Tabi ki teorik olarak da hukuki olarak da Çerkes soykırımının kabul ettirilmesi sürecinin hiçbir perspektifi yoktur. Bu konu her zamanki olağan Rusya karşıtı yapılanmaların çalışmalarının sonucundan başka bir şey değildir. Evet tabi ki Kafkas- Rus savaşında askeri ve sivil bir çok kayıplar yaşanmıştır. Bu kayıpların bir sebebide, belki o günün şartlarında oluşturulan savaş taktikleridir. Kafkas Abrekleri de o dönemdeki yapmış oldukları ataklarda birçok Rus ve Gürcü köylülerine büyük zararlar verdirmiştir. Bu dağlıların köyleri birçok acımasız savaşlara sahne olmuştur. Ancak tüm bu yaşananlardan sonra Ruslar ve Çerkesler yaşanılan bu nefreti ne zamanki unutmaya başlamışlar Kafkasya’ya barış gelmiş, bunun sonucundan da bölgede yaşayan tüm halklar istifade etmiştir.

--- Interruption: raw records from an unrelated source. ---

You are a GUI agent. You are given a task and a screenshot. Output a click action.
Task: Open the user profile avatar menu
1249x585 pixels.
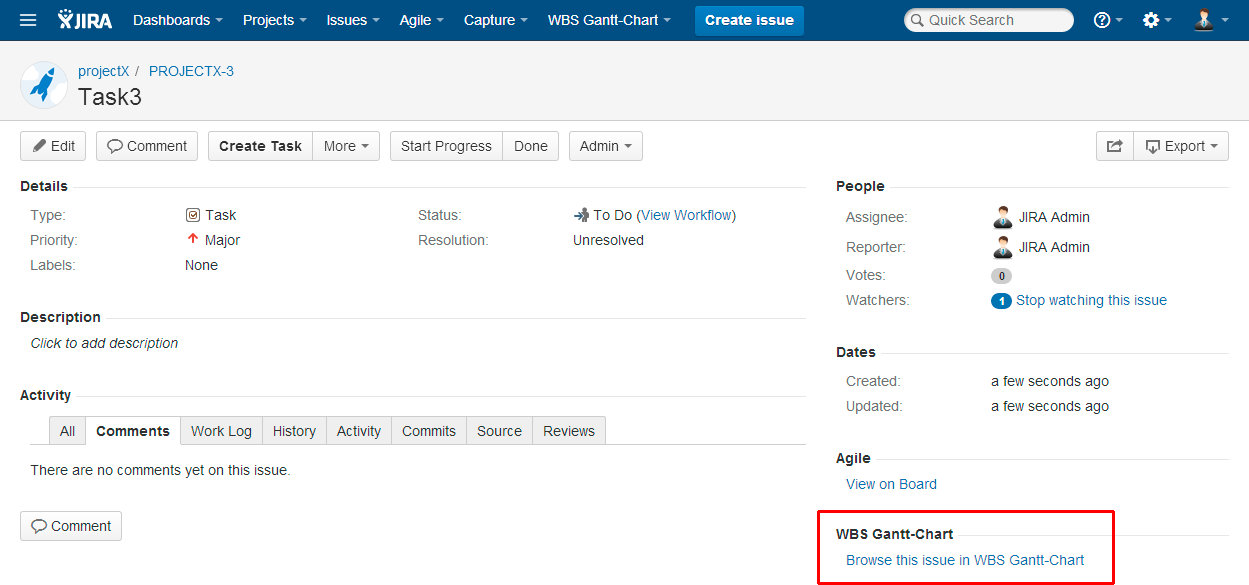(x=1209, y=20)
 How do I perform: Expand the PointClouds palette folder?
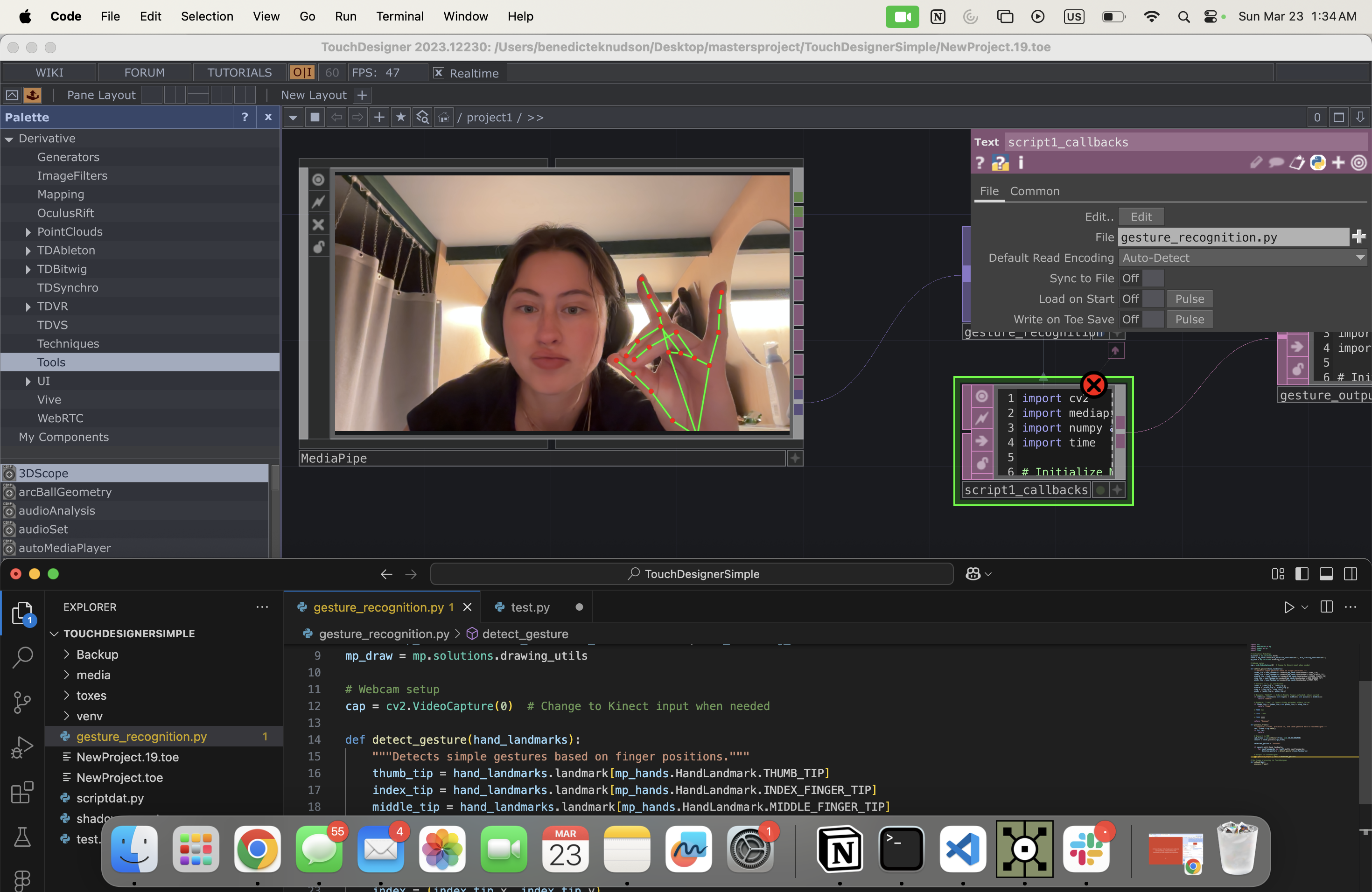click(28, 232)
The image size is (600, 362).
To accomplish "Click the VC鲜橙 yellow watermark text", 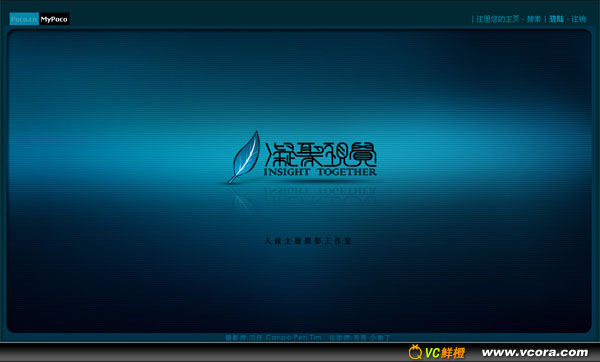I will point(445,352).
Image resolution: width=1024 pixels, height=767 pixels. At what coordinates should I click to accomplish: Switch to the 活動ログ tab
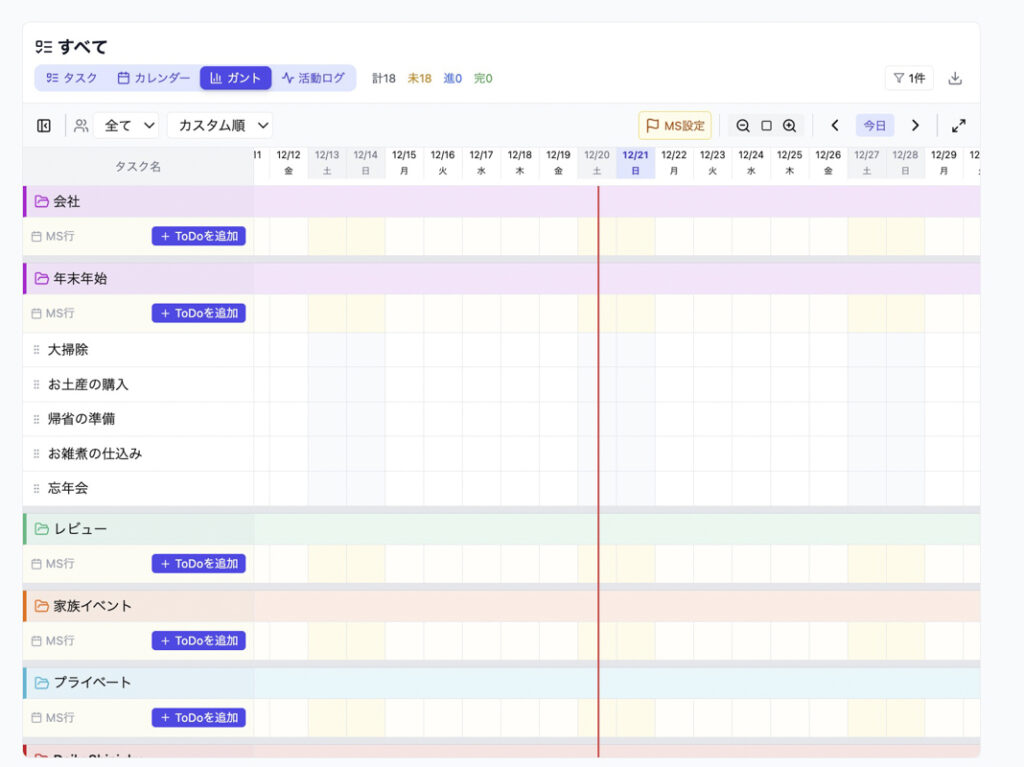313,78
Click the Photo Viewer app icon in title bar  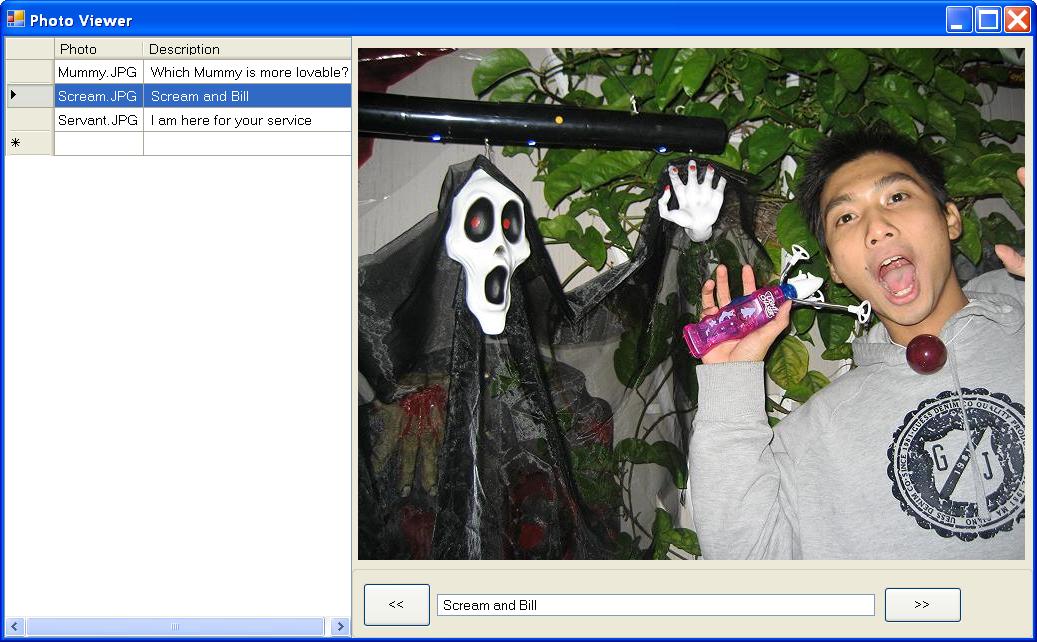[x=15, y=19]
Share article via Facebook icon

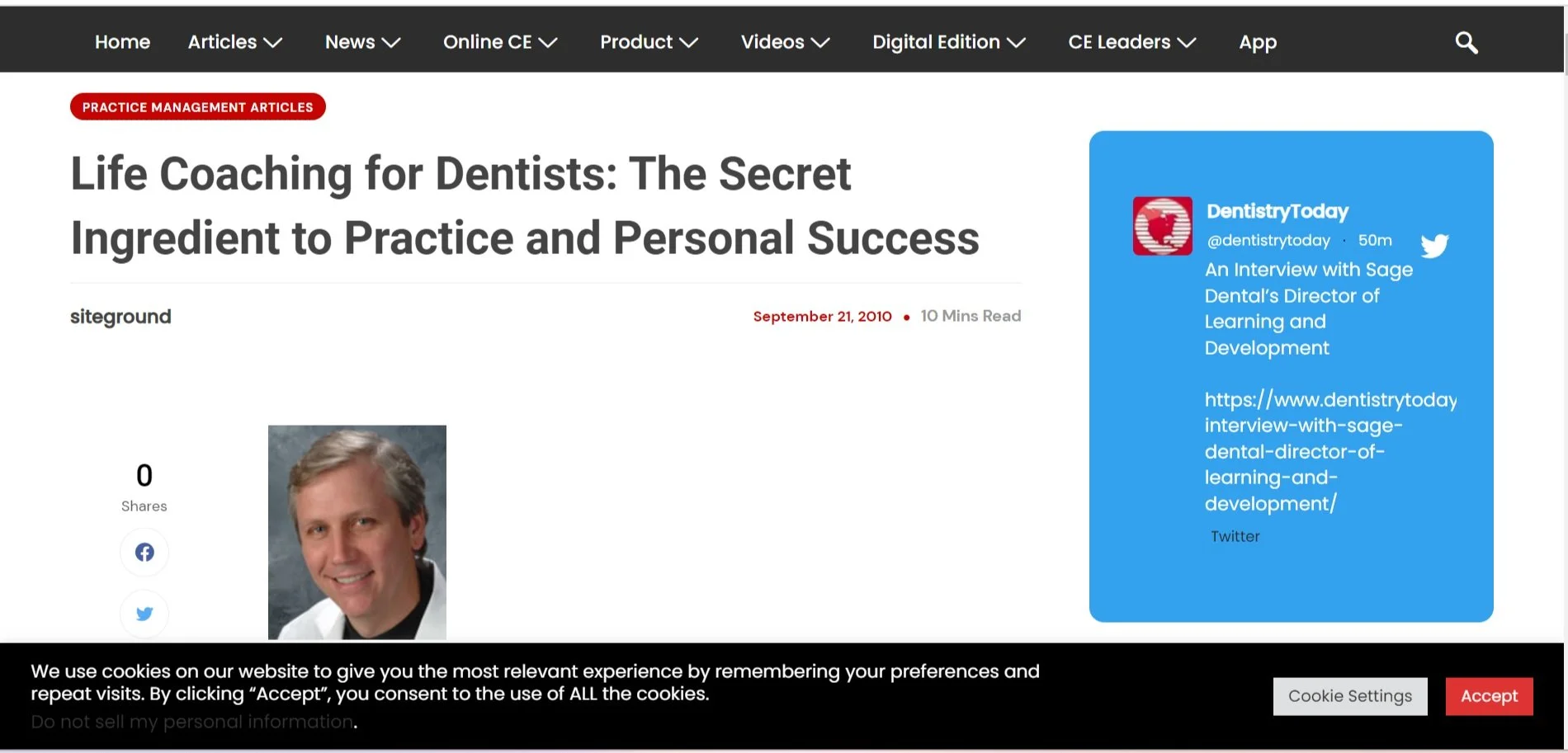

Birinci Dünya savaşı sırasında Çerkesler ve Kazakların bir arada savaşmaları da buna örnektir. Rus imparatoru II. Nikolay’ın emri ile o dönemde Vahşi Birlik adıyla Kuzey Kafkasya lı halklardan oluşan bir ordu birliği kurulmuş, komutanlığına da İmparatorun kardeşi olan Mihail Aleksandroviç getirilmiştir. Bu birliğin içinde yer alan Çerkesler Güney Batı cephesinde Kazaklarla bitişik olarak omuz omuza Ruslarla da birlikte mücadele vermişlerdir. Savaştıkları bu dönemde 3500 kişiye Aziz George kahramanlık nişanı verilmiştir. Çerkeslerin yaşadıkları bölgelerde birçok kişi Moskova’ya, San Petersburg‘a okumaya gitmiştir. Bugüne kadar Çerkes dili ve kültürü sürekli olarak gelişmiş ve gelişmeye de devam etmektedir.
Diasporadaki yaşadıkları diğer ülkelerle kıyaslanacak olursa özellikle ABD ve Türkiye’ye kıyasla Çerkes dili ve kültürü daha iyi korunmuş ve geliştirilmiştir. İmam Şamil’inde son dönemde barış anlaşmasının yapılmasından sonra Ruslar hakkında, onların böyle olduklarını bilseydim onlara karşı hiç savaşmazdım dediği söylenmektedir. Yaşananlara göre Barış anlaşmasından sonra kendi oğlunu da bu yüzden Rus askeri akademisine vermiştir.
İşte tüm bu anlatılanların ışığında düşünecek olursak, Çerkeslerin batının tüm bu yalanlarını görerek ileriyi görebilecek bilgeliğe sahip olduğunu düşünüyorum.
Çevirmen Notu: Bu makalenin yazarı olarak gösterilen Amir Dışekov hakkında herhangi bir cv yada bilgiye ulaşamadık.